Hidayatullah.com—Bertempat di aula Gedung Rabithah Alawiyah, Jakarta Hari Sabtu, 17 Januari 2015, mahasiswa Ma’had ‘Aly Hujjatul Islam (MAHI), Depok mendapat bekal materi Islamic Worldview (Pandangan Hidup Islam) bertema “Peran Madrasah Ahlus Sunnah dalam Kebangkitan Peradaban Islam.”
Acara yang dikemas dalam bentuk Studium Generale menghadirkan dua pembicara, Syeikh Muhammad Shadi Musthafa Arbash (ulama muda asal Suriah yang mengajar di STAI Imam Syafi’i, Cipanas) dan Alwi Alatas (Sejarawan Muslim, penulis Shalahuddin Al-Ayyubi dan Perang Salib III).
Di hadapan mahasiswa yang juga santri, Syeikh Shadi menceritakan sosok Imam al-Ghazali sebagai lautan ilmu.
“Imam al-Ghazali adalah sosok ulama yang berjasa besar dalam membangkitkan peradaban Islam. Bersama para ulama di masa itu al-Ghazali membangun pondasi kebangkitan umat Islam dengan menghidupkan tradisi ilmu. Melalui karya monumentalnya Ihya’ ‘Ulumuddin al-Ghazali berjuang untuk memperbaiki kondisi umat Islam yang ketika itu sedang menghadapi masalah yang berat.
Secara internal terjadi perselisihan yang sangat tajam di antara ulama Ahlus Sunnah. Tantangan lainnya datang dari sekte-sekte menyimpang seperti Mu’tazilah, Bathiniyyah dan juga musyabbihah,” ujarpria yang pernah menimba ilmu secara khusus kepada Syeikh Muhammad Ramadhan al-Buthy ini.
Sementara itu, mudir MAHI, Muhammad Ardianyah dalam sambutannya menyatakan para mahasiswa yang juga santri harus mengenal sosok Al Ghazali yang namanya diabadikan pesantren ini.
“Mahasantri ma’had harus mengenal sosok Hujjatul Islam, yang nama besarnya kita gunakan untuk nama ma’had ini, lalu mempelajari langkah-langkahnya dalam membangkitkan peradaban Islam,” ujarnya.
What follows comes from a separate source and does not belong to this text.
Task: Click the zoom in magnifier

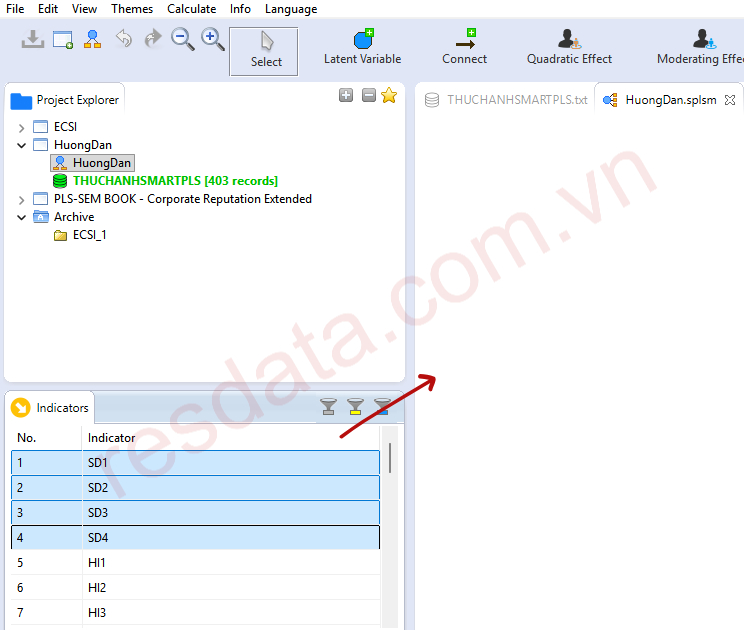Action: coord(212,39)
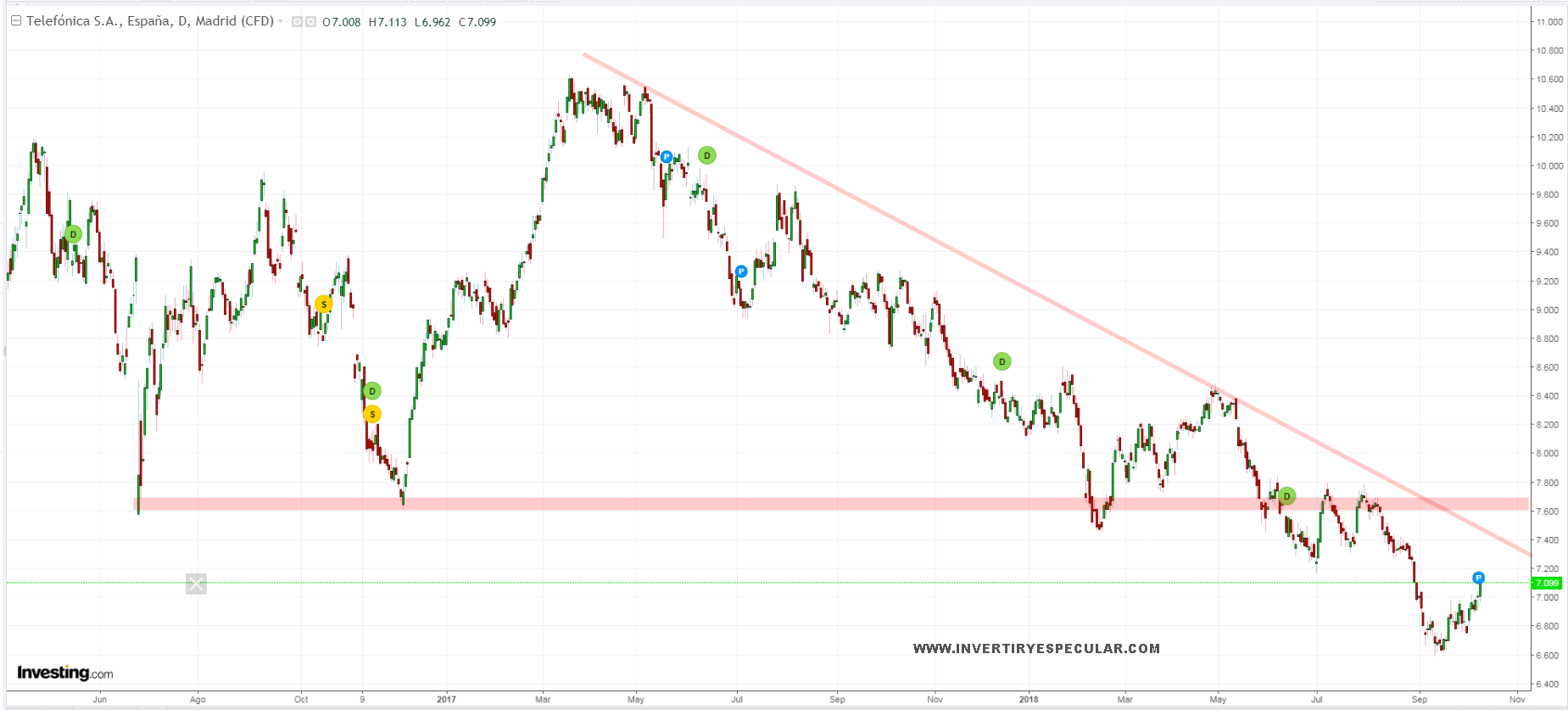Click the lower yellow S marker
This screenshot has width=1568, height=710.
(x=372, y=414)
Sesi berikutnya, Alwi Alatas menyampaikan bahwa di antara tujuan dibentuknya Madrasah Nizamiyah adalah untuk melahirkan kalangan terdidik (ulama) yang dapat mengisi pos-pos di pemerintahan, sehingga pos-pos yang sebelumnya diisi orang-orang dengan bermacam akidah dan pemikiran menjadi lebih seragam dan diisi oleh kalangan Ahlus Sunnah.
“Jadi dalam proses kebangkitan peradaban Islam pada masa itu, madrasah menjadi ujung tombak kaderisasi ulama serta perbaikan masyarakat (ishlah),” tegas pria yang telah melahirkan banyak buku-buku sejarah peradaban Islam.
Sebagai penutup ia mengingatkan semua yang hadir.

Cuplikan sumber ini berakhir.